### Problems
**1)** Summarize the passage about Kyiv Day in two sentences.
**2)** According to the passage about Kyiv Day, what is the city administration not planning this year because of the war?
**3)** Extend the passage about Kyiv Day by a few sentences, picking up after its final sentence.
-- start of Selection --
Today Kyiv remains a modern, lively, and colorful European city even as it faces regular attacks from Russian missiles and drones. Defending itself, it protects the rest of the continent from Russia’s imperialist aggression.
Because of this, Kyiv Day will have special meaning this year for the heroic city.
Every last weekend in May people can expect to see outdoor performances, open-air concerts, sporting events, charity runs, marathons, cultural exhibits, and even fashion shows. Otherwise, Kyiv residents can just relax, explore new places in the city, or enjoy the early summer weather with the lilacs and horse chestnuts in bloom.
Because of the war, the city administration is not planning any mass events for Kyiv residents, but there will still be something interesting for visitors this year.
-- end of Selection --
-- start of Given data --
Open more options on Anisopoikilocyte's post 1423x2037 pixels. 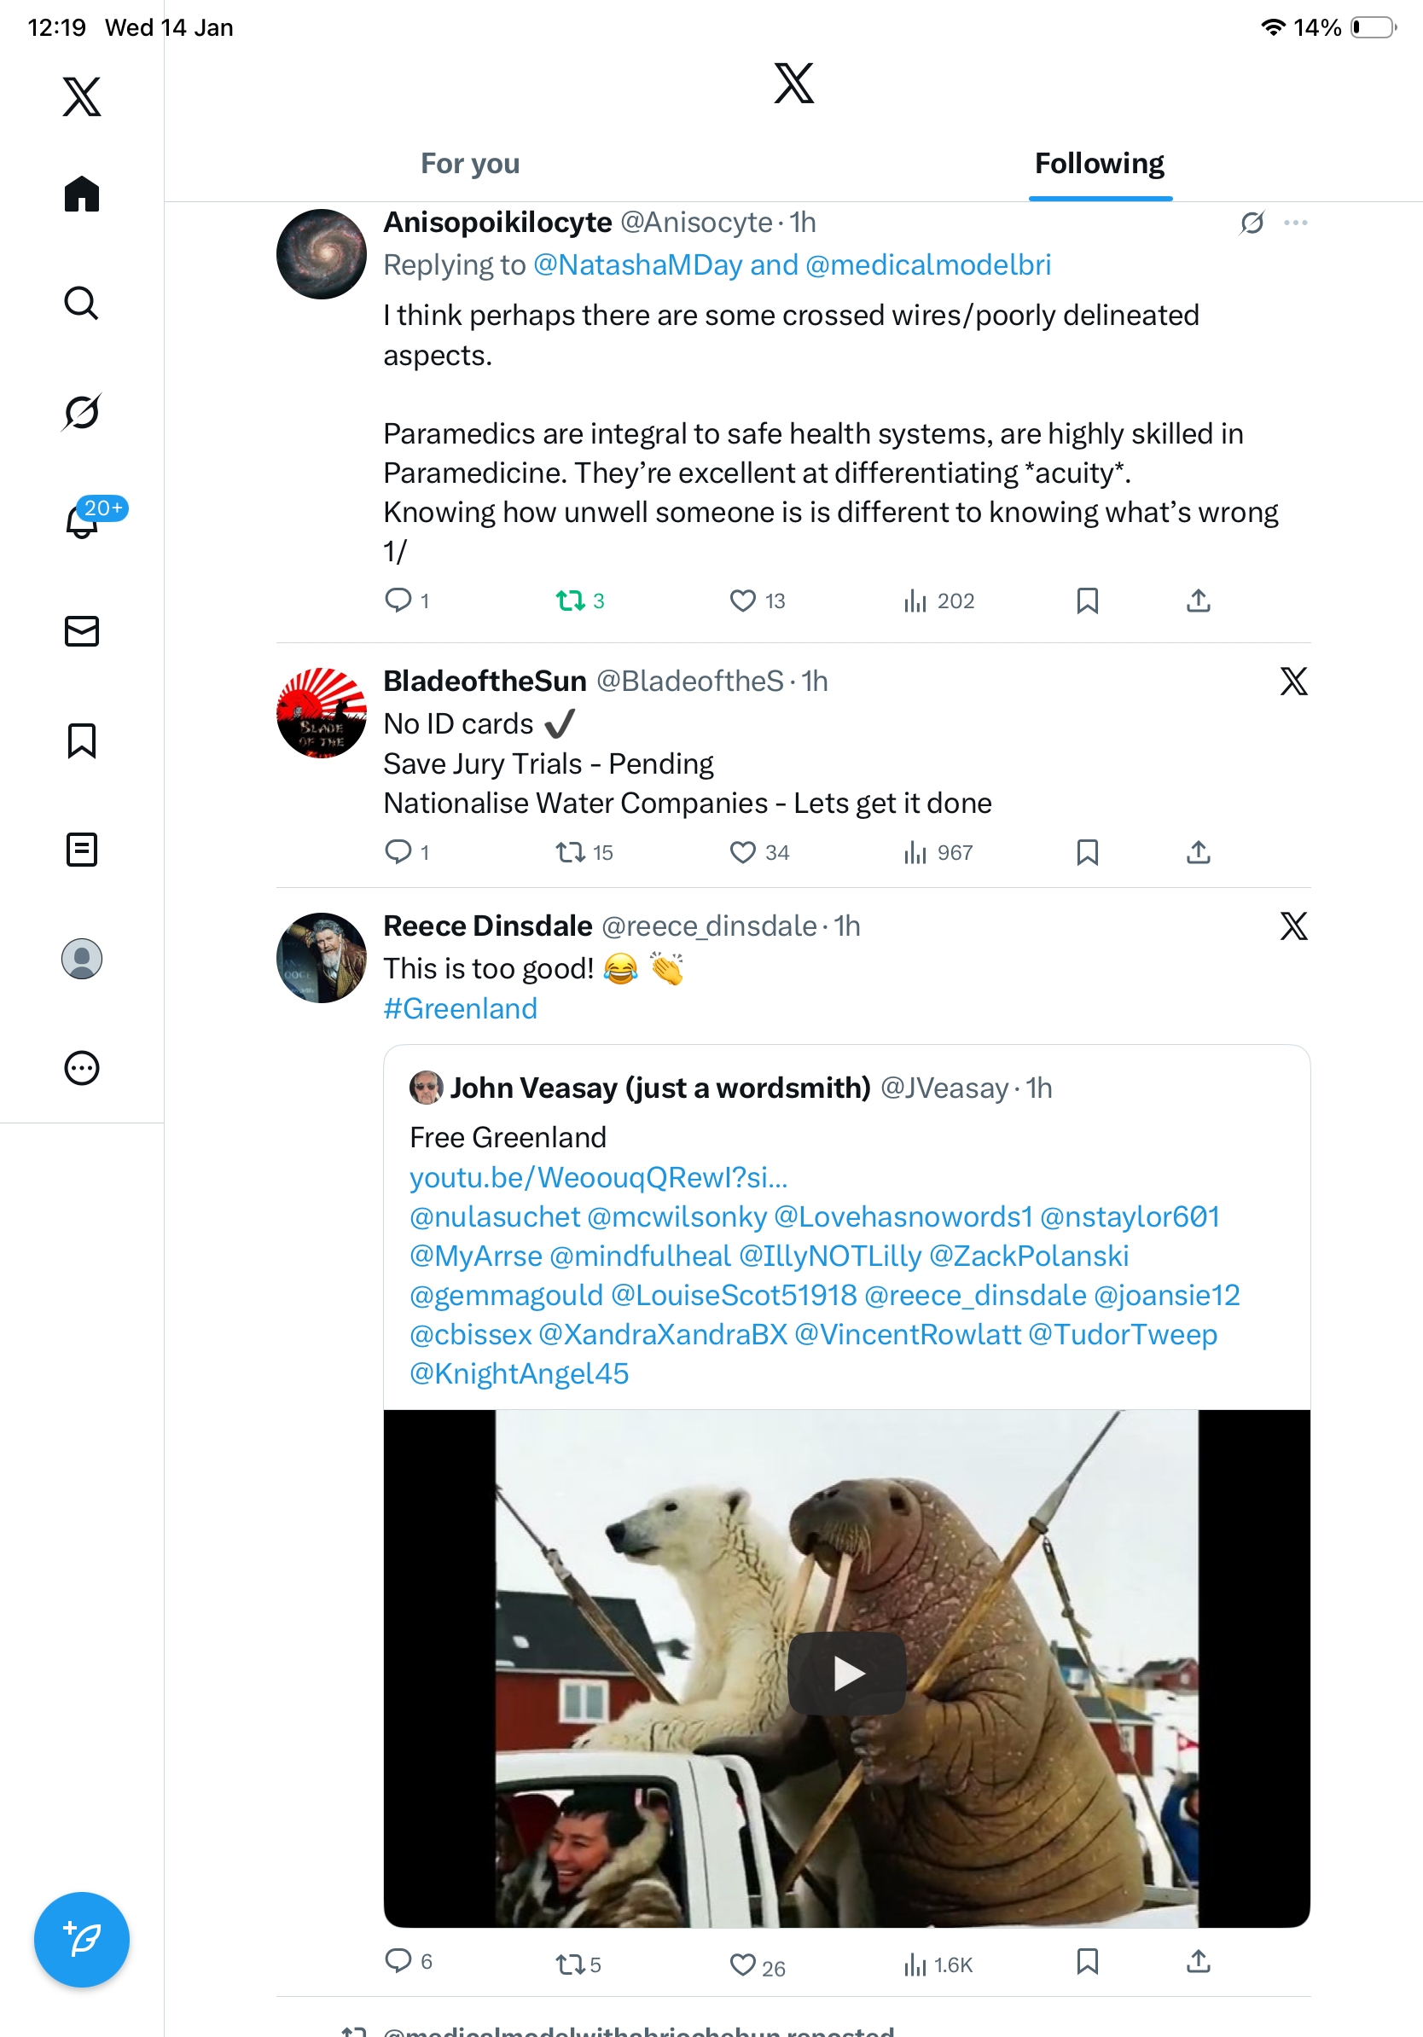[x=1295, y=223]
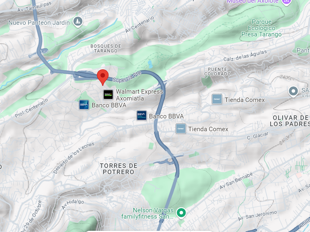Viewport: 310px width, 232px height.
Task: Click the Nuevo Panteón Jardín text label
Action: (39, 23)
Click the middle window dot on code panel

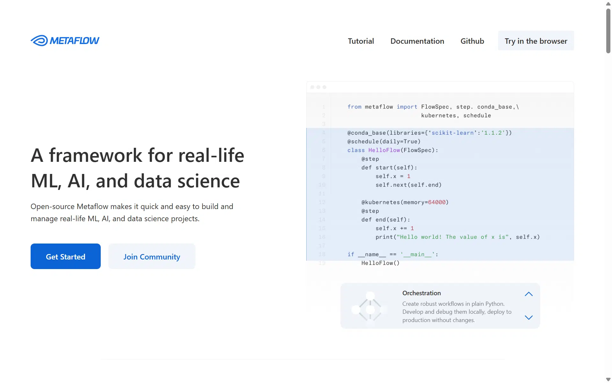click(318, 87)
-- end of Given data --
### Outputs by task
**1)** Kyiv remains a modern, lively European city while facing regular Russian missile and drone attacks, so Kyiv Day will have special meaning this year. The holiday normally brings concerts, sporting events, exhibits, and other activities on the last weekend in May, but because of the war the city administration is not planning mass events, though visitors will still find something interesting.

**2)** Any mass events for Kyiv residents.

**3)**
On May 27, for example, at 7:00 p.m., the “Rock Ballads in the Garden” concert will be held in the Hryshko National Botanical Garden. The most popular hits of U2, Queen, Nirvana and others will be playing. For Kyiv Day, the city administration has prepared a number of free city tours: namely, "Alleys of Kyiv" and "Unusual Kyiv – from past to the present."
But if you prefer quiet entertainment, you can travel to the amazing and unique sights in Kyiv. The most visited tourist attractions in the capital remain the Podil district, the Pechersk-Lavra Monastery of the Caves, Saint Sophia Cathedral, Khreshchatyk and Mariinsky Park.
Despite the war – indeed, as a result of the war – the good vibrations in Kyiv will charge locals and visitors enjoying pleasant weather and wonderful views and imbue them with the indomitable spirit of resistance.